Matthew Brett matthew.brett at gmail.com
Thu Feb 23 11:26:52 EST 2012


Hi,

On Thu, Feb 23, 2012 at 4:23 AM, Francesc Alted <francesc at continuum.io> wrote:
> On Feb 23, 2012, at 6:06 AM, Francesc Alted wrote:
>> On Feb 23, 2012, at 5:43 AM, Nathaniel Smith wrote:
>>
>>> On Thu, Feb 23, 2012 at 11:40 AM, Francesc Alted <francesc at continuum.io> wrote:
>>>> Exactly.  I'd update this to read:
>>>>
>>>> float96    96 bits.  Only available on 32-bit (i386) platforms.
>>>> float128  128 bits.  Only available on 64-bit (AMD64) platforms.
>>>
>>> Except float96 is actually 80 bits. (Usually?) Plus some padding…
>>
>> Good point.  The thing is that they actually use 96 bit for storage purposes (this is due to alignment requirements).
>>
>> Another quirk related with this is that MSVC automatically maps long double to 64-bit doubles:
>>
>> http://msdn.microsoft.com/en-us/library/9cx8xs15.aspx
>>
>> Not sure on why they did that (portability issues?).
>
> Hmm, yet another quirk (this time in NumPy itself).  On 32-bit platforms:
>
> In [16]: np.longdouble
> Out[16]: numpy.float96
>
> In [17]: np.finfo(np.longdouble).eps
> Out[17]: 1.084202172485504434e-19
>
> while on 64-bit ones:
>
> In [8]: np.longdouble
> Out[8]: numpy.float128
>
> In [9]: np.finfo(np.longdouble).eps
> Out[9]: 1.084202172485504434e-19
>
> i.e.
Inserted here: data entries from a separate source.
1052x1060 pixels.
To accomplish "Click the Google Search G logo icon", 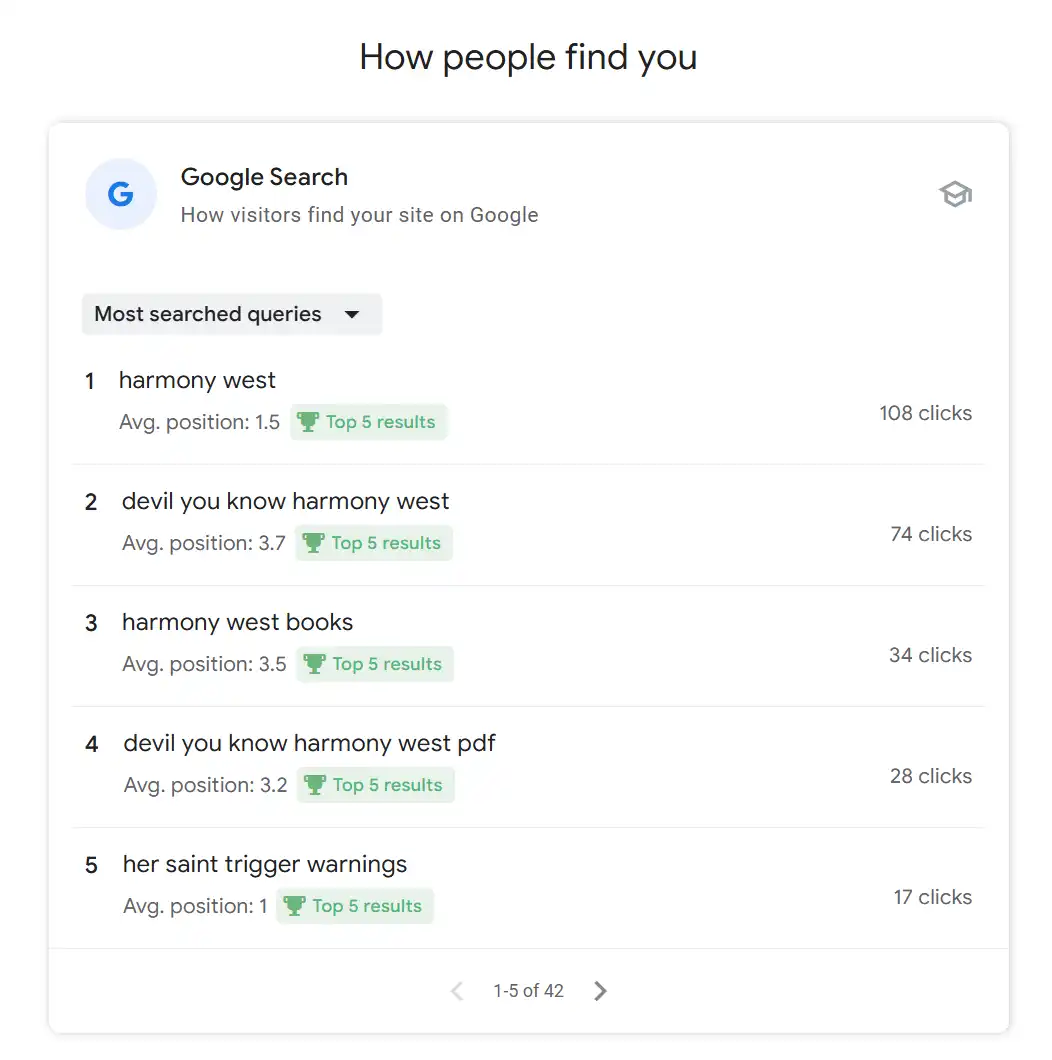I will 121,194.
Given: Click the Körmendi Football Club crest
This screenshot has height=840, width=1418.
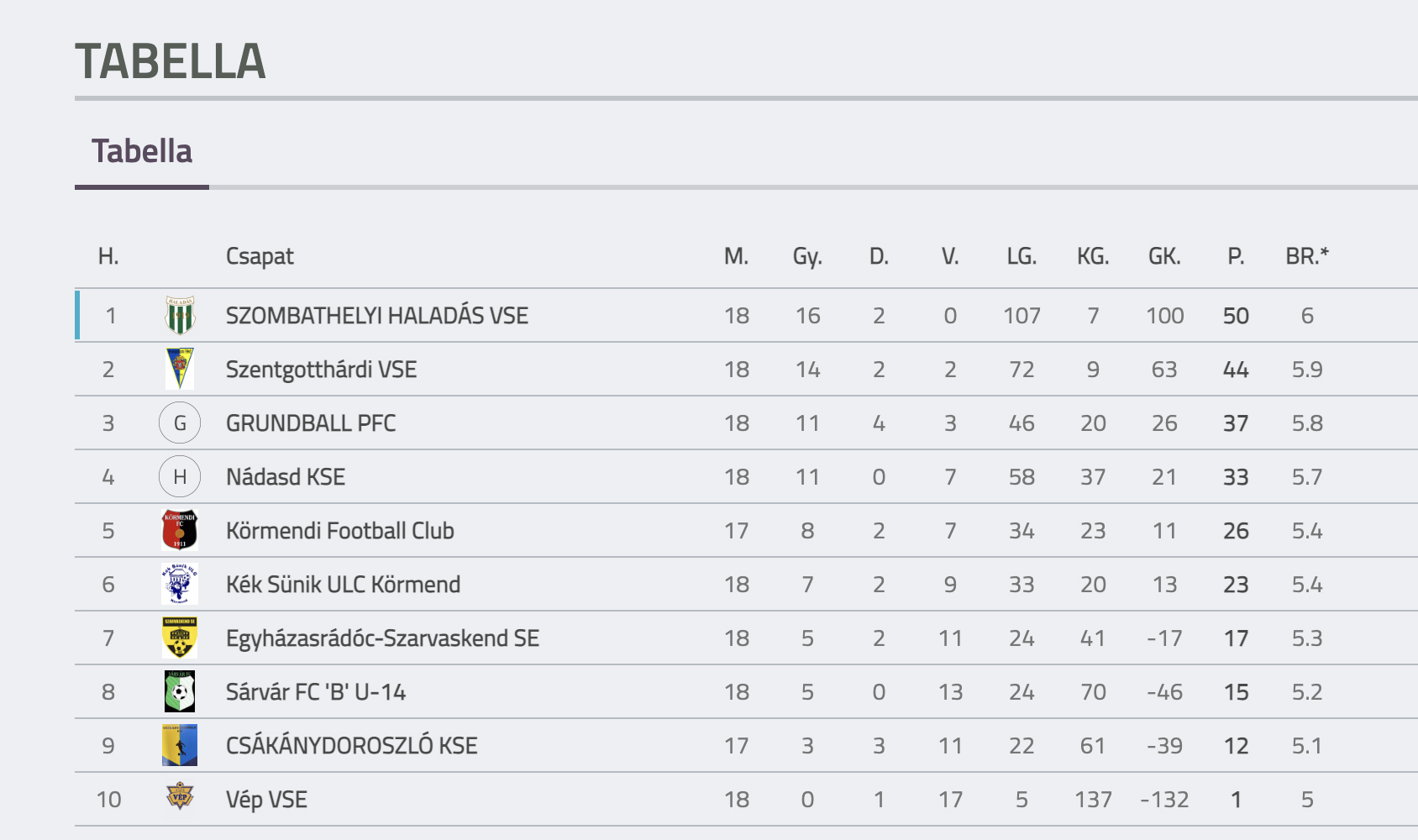Looking at the screenshot, I should tap(180, 531).
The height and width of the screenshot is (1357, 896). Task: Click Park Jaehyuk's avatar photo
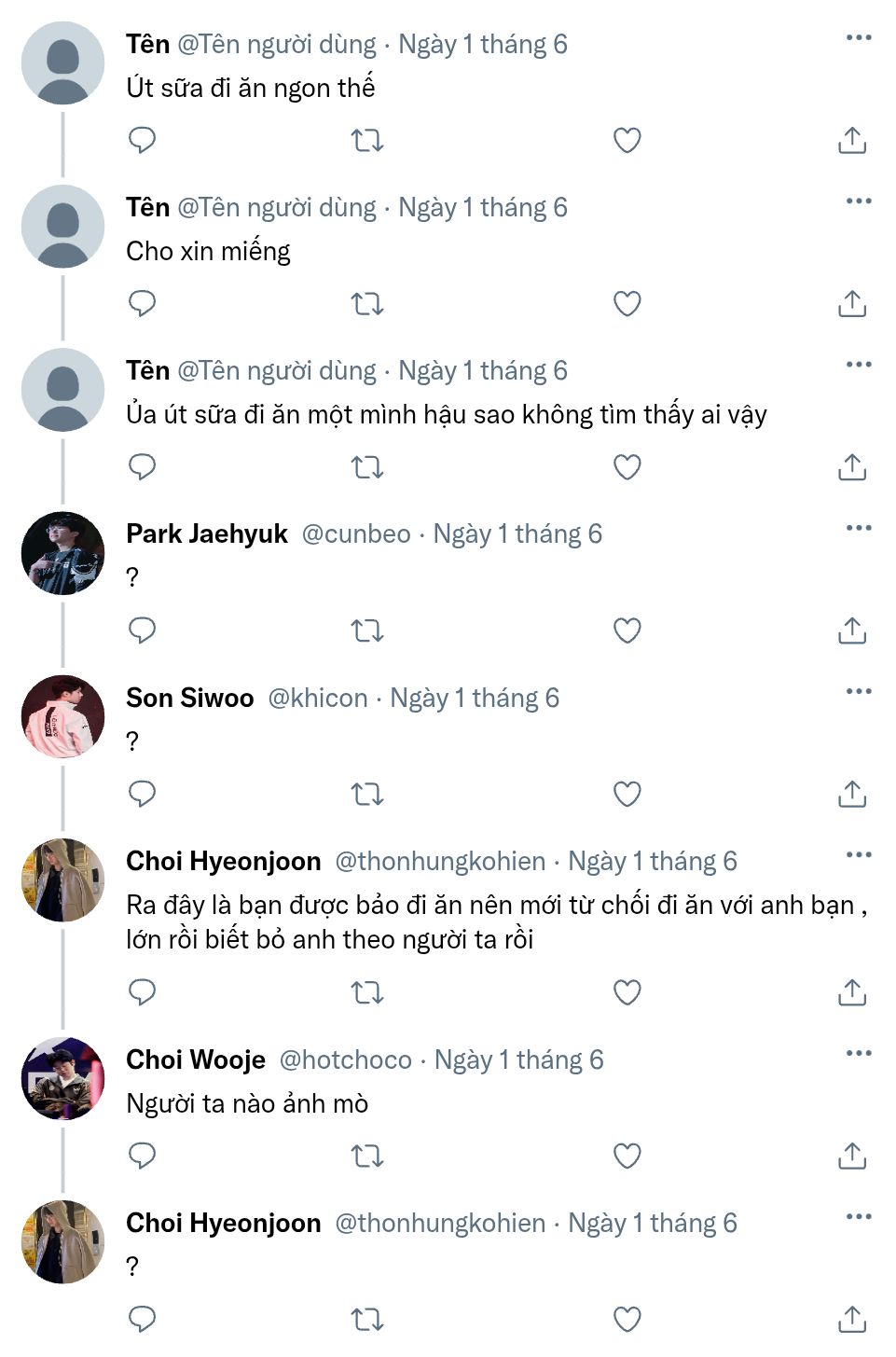pos(62,553)
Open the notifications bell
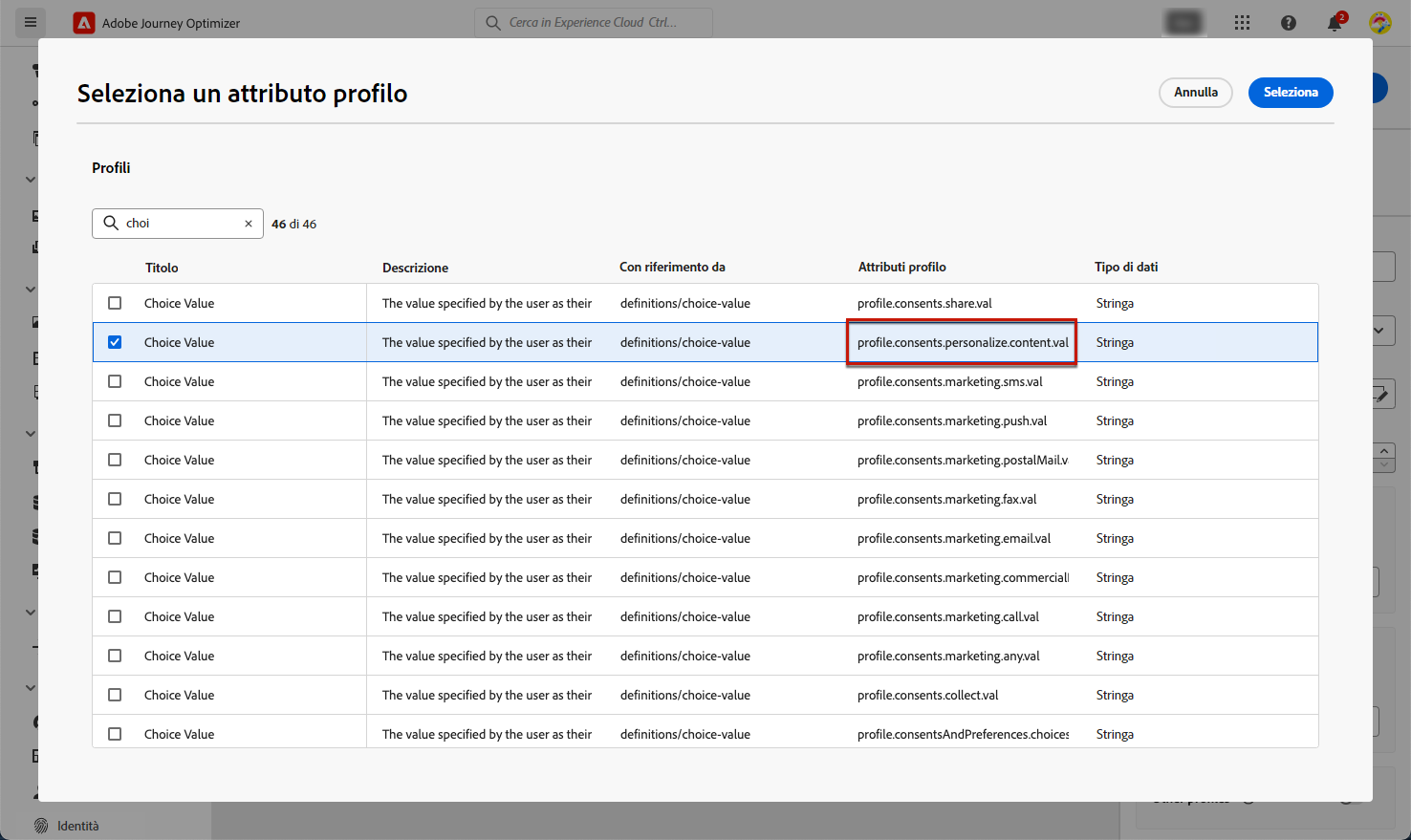Viewport: 1411px width, 840px height. point(1335,23)
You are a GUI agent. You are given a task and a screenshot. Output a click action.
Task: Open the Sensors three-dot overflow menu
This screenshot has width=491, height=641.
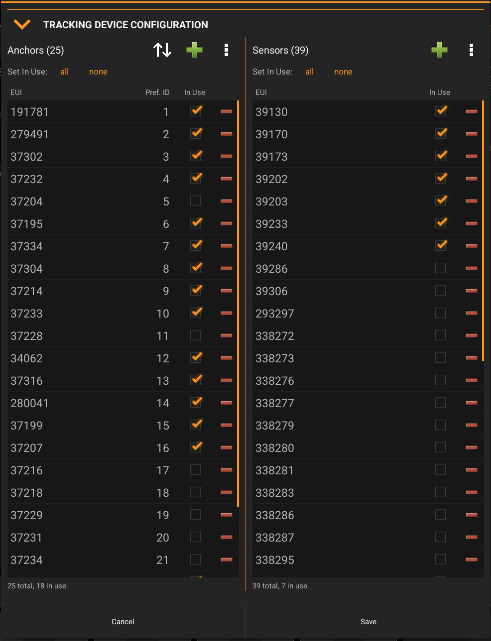point(471,50)
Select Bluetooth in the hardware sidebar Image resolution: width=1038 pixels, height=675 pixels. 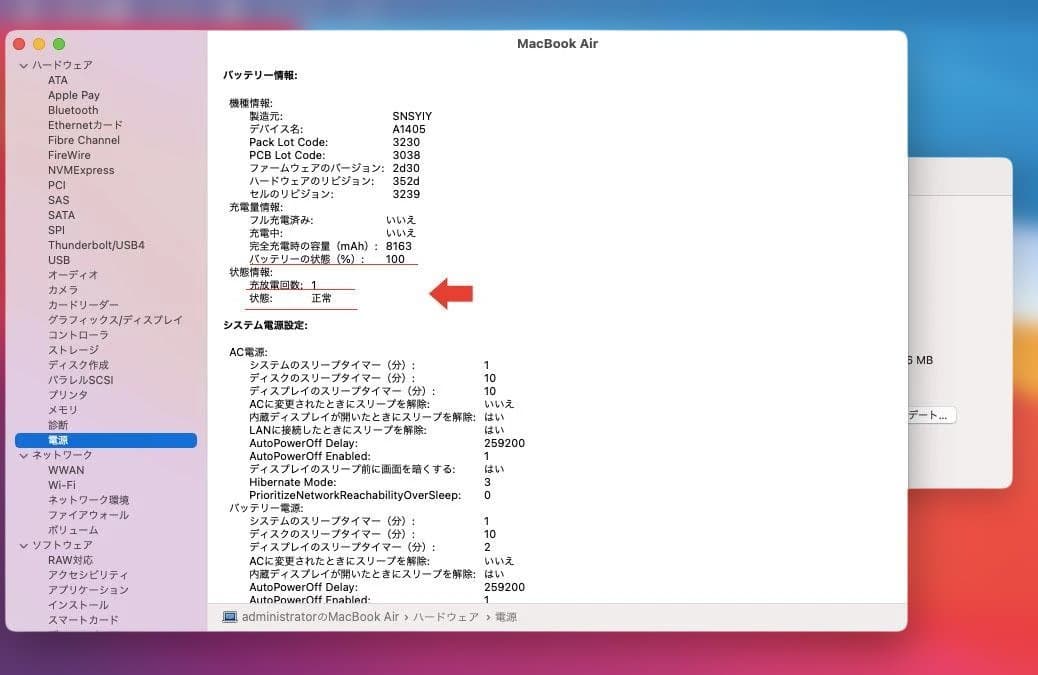(x=73, y=110)
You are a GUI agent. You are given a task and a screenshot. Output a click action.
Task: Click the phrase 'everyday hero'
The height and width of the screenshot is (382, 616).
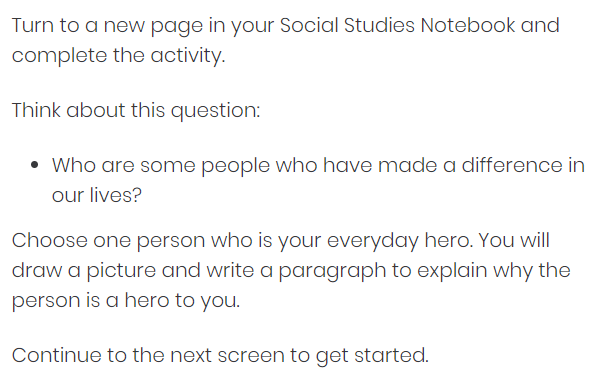400,241
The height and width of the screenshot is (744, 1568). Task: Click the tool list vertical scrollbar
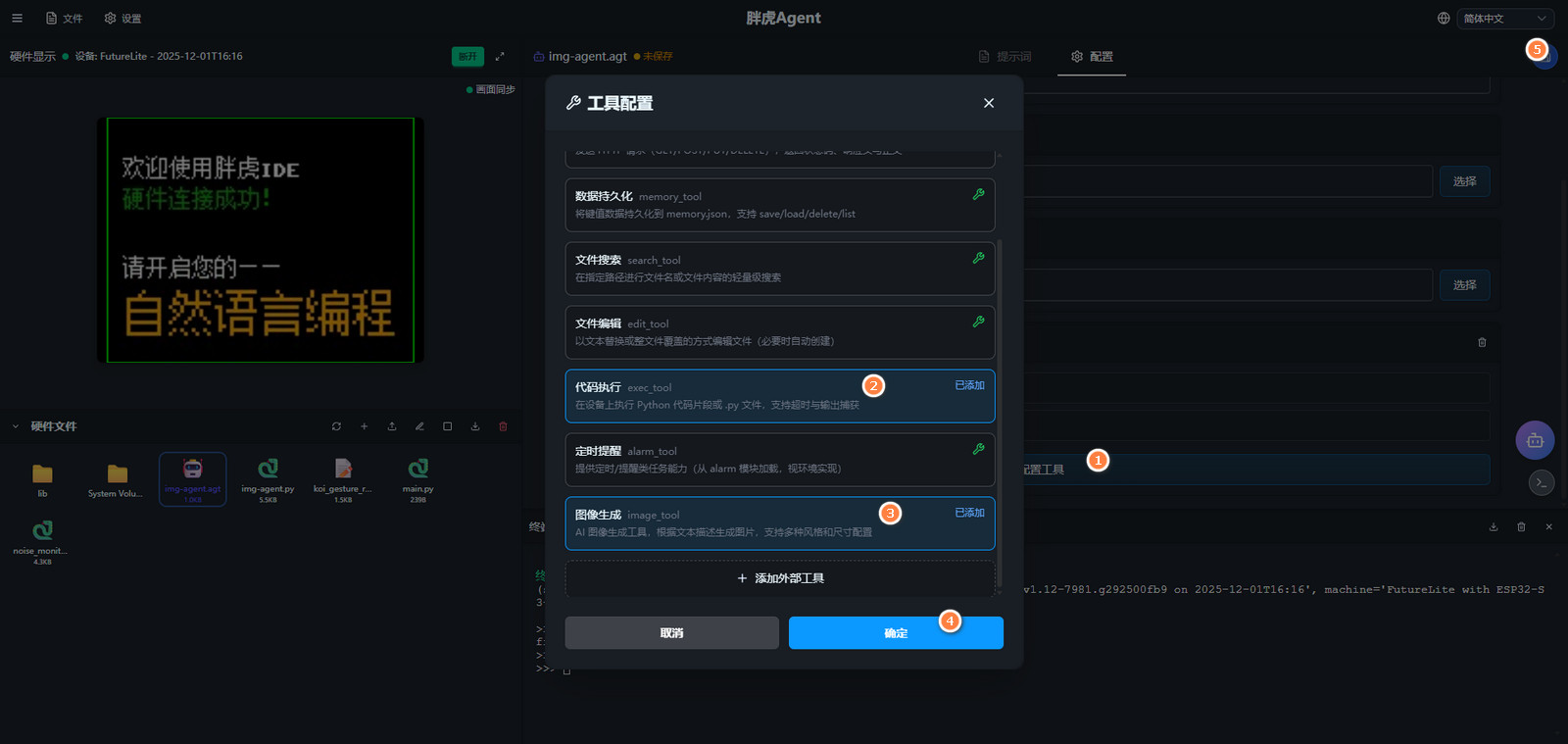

NumPy is saying that the eps (machine epsilon) is the same on both platforms, despite the fact that one uses 80-bit precision and the other 128-bit precision.  For the 80-bit, the eps should be ():
>
> In [5]: 1 / 2**63.
> Out[5]: 1.0842021724855044e-19
>
> [http://en.wikipedia.org/wiki/Extended_precision]
>
> which is correctly stated by NumPy, while for 128-bit (quad precision), eps should be:
>
> In [6]: 1 / 2**113.
> Out[6]: 9.62964972193618e-35
>
> [http://en.wikipedia.org/wiki/Quadruple-precision_floating-point_format]
>
> If nobody objects, I'll file a bug about this.

There was half a proposal for renaming these guys in the interests of clarity:

http://mail.scipy.org/pipermail/numpy-discussion/2011-October/058820.html

I'd be happy to write this up as a NEP.